Solve the recurrence:

$$ a_n - 8a_{n-1} + 16a_{n-2} = 0 \quad \text{with} \quad a_0 = 4,\quad a_1 = 16 $$

Assume a solution of the form $a_n = r^n$. Substituting into the recurrence:

$$ r^n - 8r^{n-1} + 16r^{n-2} = 0 \Rightarrow r^{n-2}(r^2 - 8r + 16) = 0 $$

Characteristic equation:

$$ r^2 - 8r + 16 = 0 \Rightarrow (r - 4)^2 = 0 \Rightarrow r = 4 \quad \text{(double root)} $$

For a repeated root $r$ of multiplicity 2, the general solution is:

$$ a_n = (C_1 + C_2n) \cdot r^n \Rightarrow a_n = (C_1 + C_2n) \cdot 4^n $$

This form ensures linear independence of the two solutions $4^n$ and $n \cdot 4^n$.

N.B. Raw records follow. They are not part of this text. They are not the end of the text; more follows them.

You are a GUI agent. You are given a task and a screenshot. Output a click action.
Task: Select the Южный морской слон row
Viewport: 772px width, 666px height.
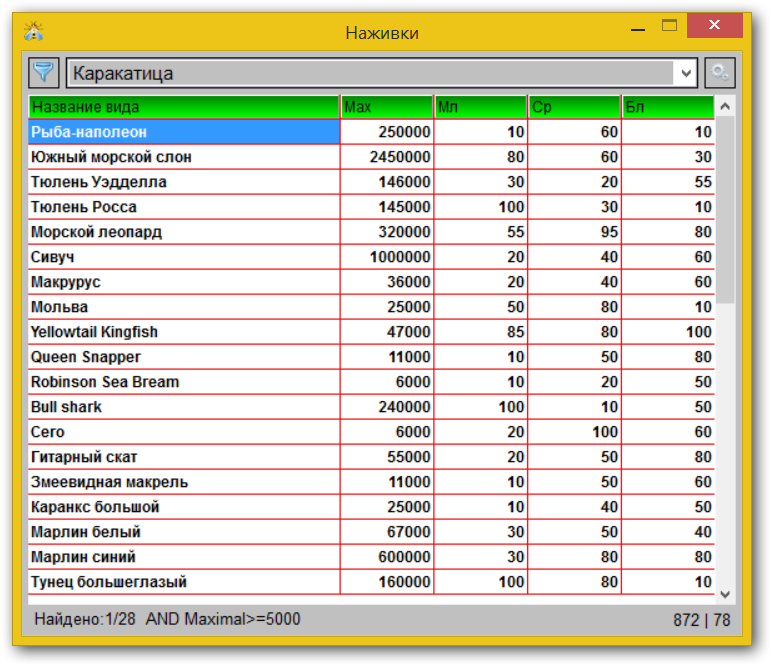184,157
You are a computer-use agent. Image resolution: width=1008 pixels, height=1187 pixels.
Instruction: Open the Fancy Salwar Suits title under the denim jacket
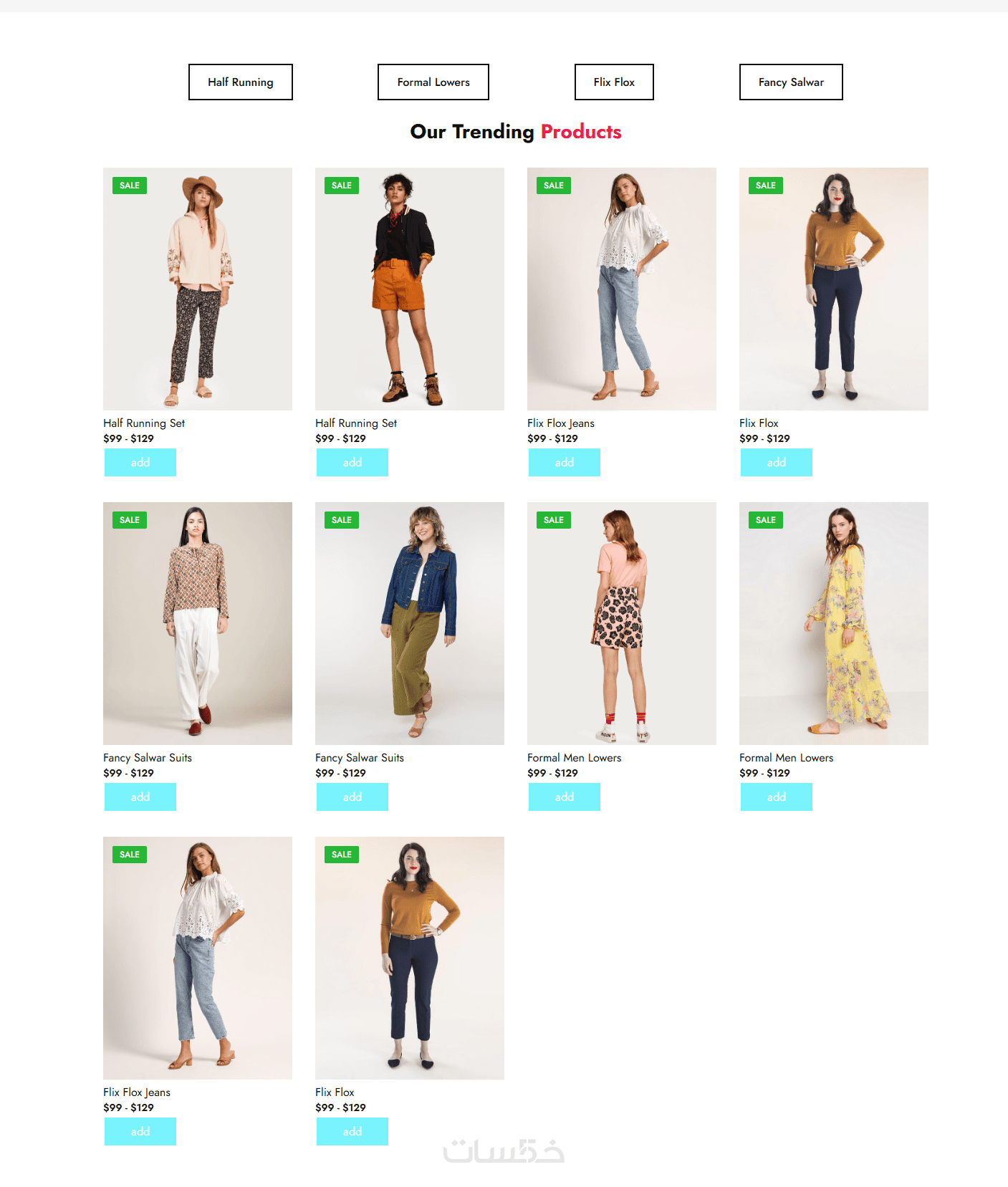tap(360, 758)
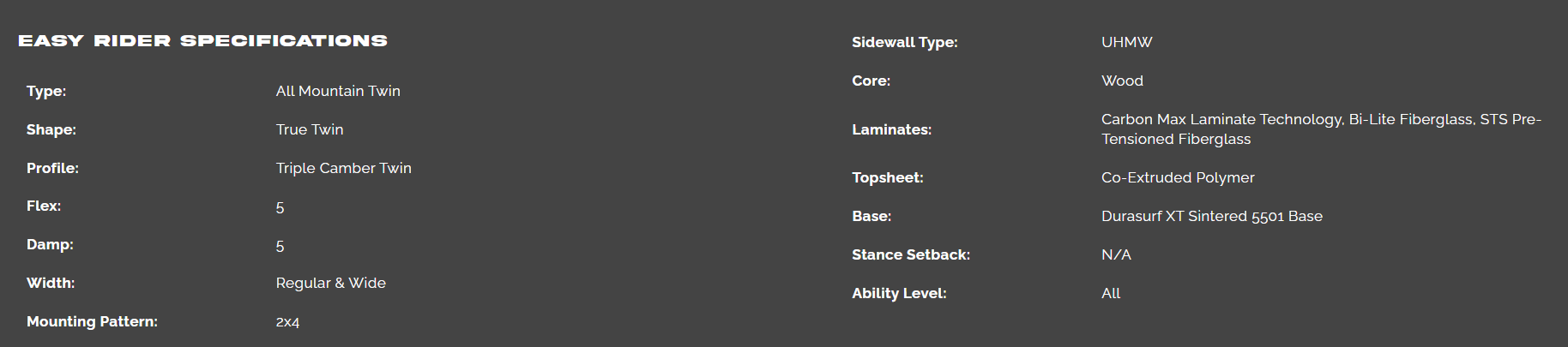Select the All Mountain Twin value

[x=338, y=91]
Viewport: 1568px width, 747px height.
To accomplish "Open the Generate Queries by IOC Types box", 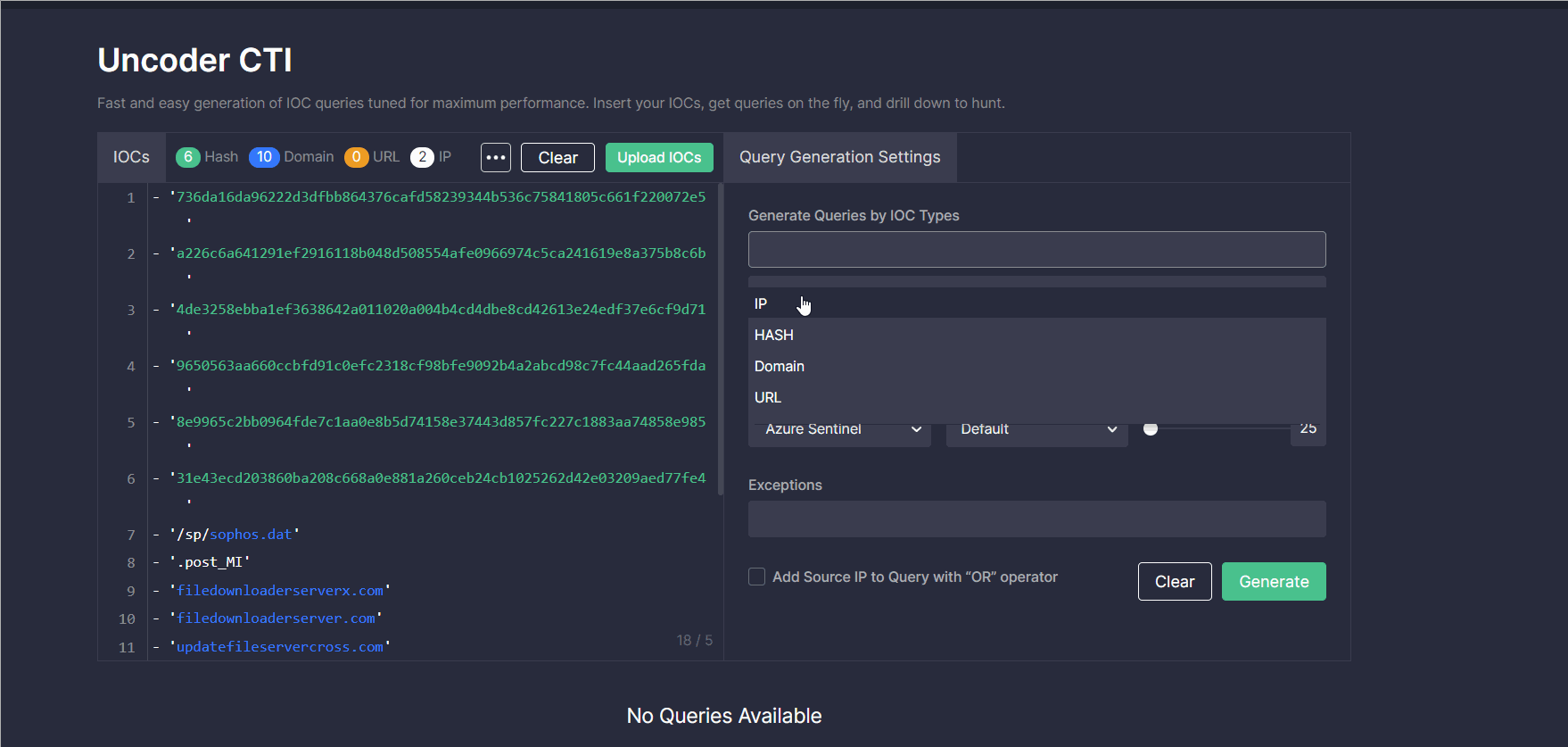I will coord(1036,250).
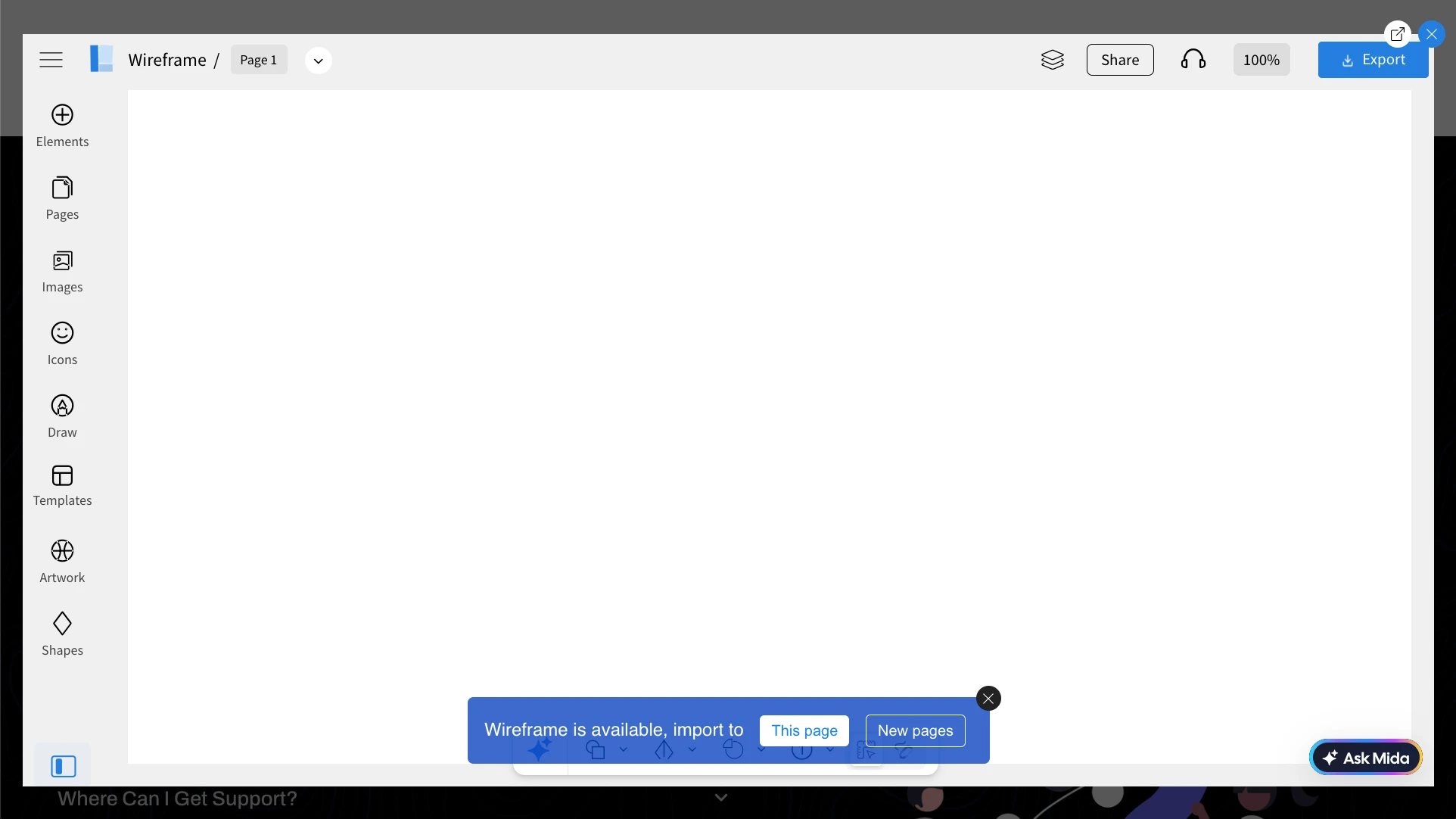Expand the page list dropdown next to Page 1
Viewport: 1456px width, 819px height.
tap(318, 60)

$a_0 = (C_1 + C_2 \cdot 0) \cdot 4^0 = C_1 = 4$
$a_1 = (C_1 + C_2 \cdot 1) \cdot 4^1 = (4 + C_2) \cdot 4 = 16 \Rightarrow C_2 = 0$

$$ \boxed{a_n = 4 \cdot 4^n} $$

Repeated roots require generalized eigenfunctions for linear independence.
For multiplicity $m$, the solution includes terms like $n^k \cdot r^n$ for $k = 0, 1, \dots, m-1$.
This mirrors the Jordan block structure in linear algebra and differential equations.

Concept	Explanation
Characteristic Equation	Converts recurrence into algebraic form
Exponential Ansatz $r^n$	Natural eigenfunctions of constant-coefficient operators
Repeated Roots	Require polynomial correction for independence
General Solution	$a_n = \sum P_i(n) \cdot r_i^n$, where $P_i(n)$ is a polynomial

Let $L$ be the recurrence operator:

$$ L(a_n) = a_n - c_1 a_{n-1} - \dots - c_k a_{n-k} $$

We solve $L(a_n) = 0$. The null space of $L$ is spanned by exponential sequences $r^n$, extended by $n^k r^n$ for repeated roots.

Last updated on 2025-11-08